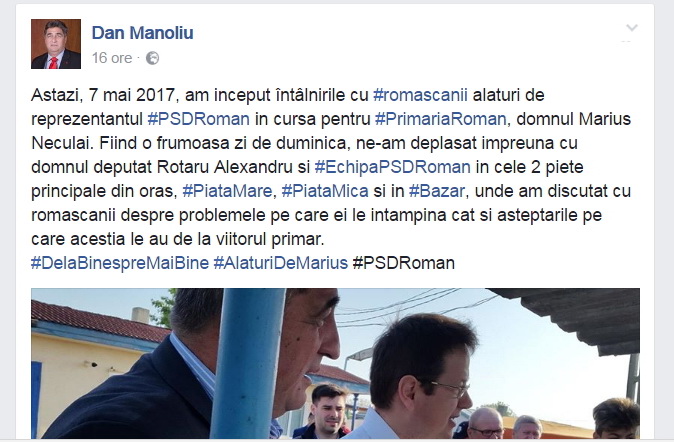Click the blue pole in the photo

[x=248, y=363]
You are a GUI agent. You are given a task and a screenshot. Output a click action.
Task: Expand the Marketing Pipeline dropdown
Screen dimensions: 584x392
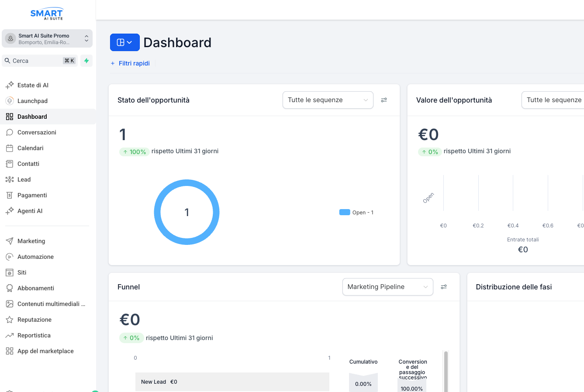point(387,287)
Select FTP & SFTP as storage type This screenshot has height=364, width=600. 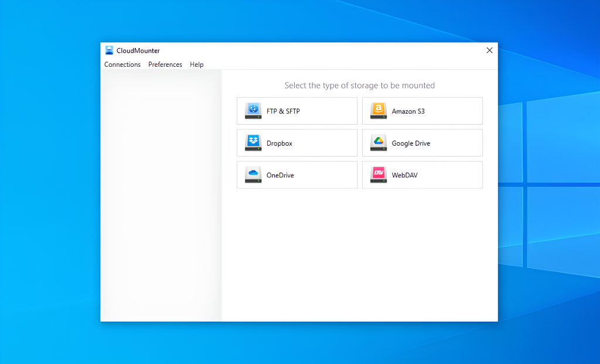[296, 111]
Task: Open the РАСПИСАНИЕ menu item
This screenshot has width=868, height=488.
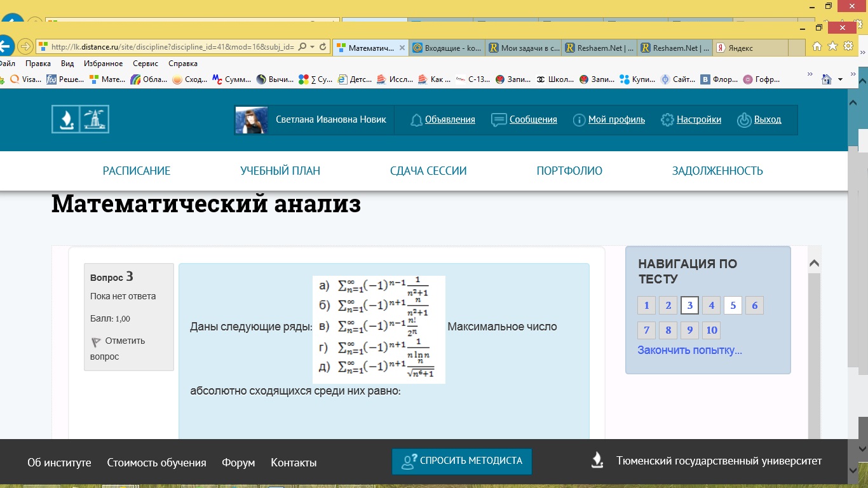Action: (x=137, y=170)
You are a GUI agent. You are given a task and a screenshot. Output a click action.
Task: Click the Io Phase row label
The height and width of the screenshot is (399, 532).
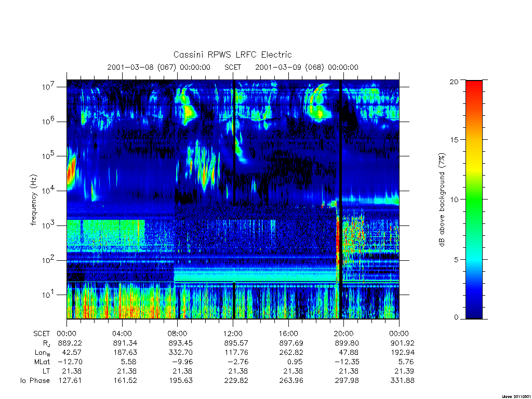pos(35,380)
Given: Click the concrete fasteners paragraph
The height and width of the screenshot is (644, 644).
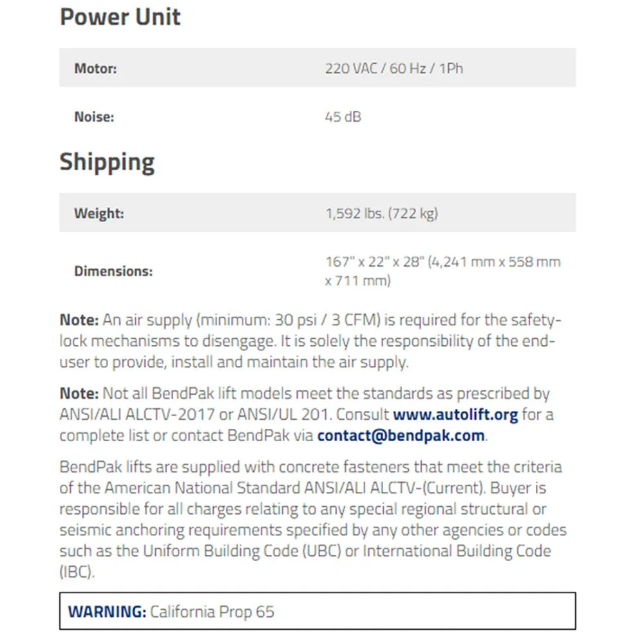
•••
EXERCISE DETAILS
Transcribe exactly the span of lines from the line holding "Task: Click the Io Phase row label" through the last line above, both included. Pictures stay out.

ANSWER SPACE
Task: Click the Io Phase row label
The height and width of the screenshot is (399, 532).
pos(35,380)
Given: Click the concrete fasteners paragraph
The height and width of the screenshot is (644, 644).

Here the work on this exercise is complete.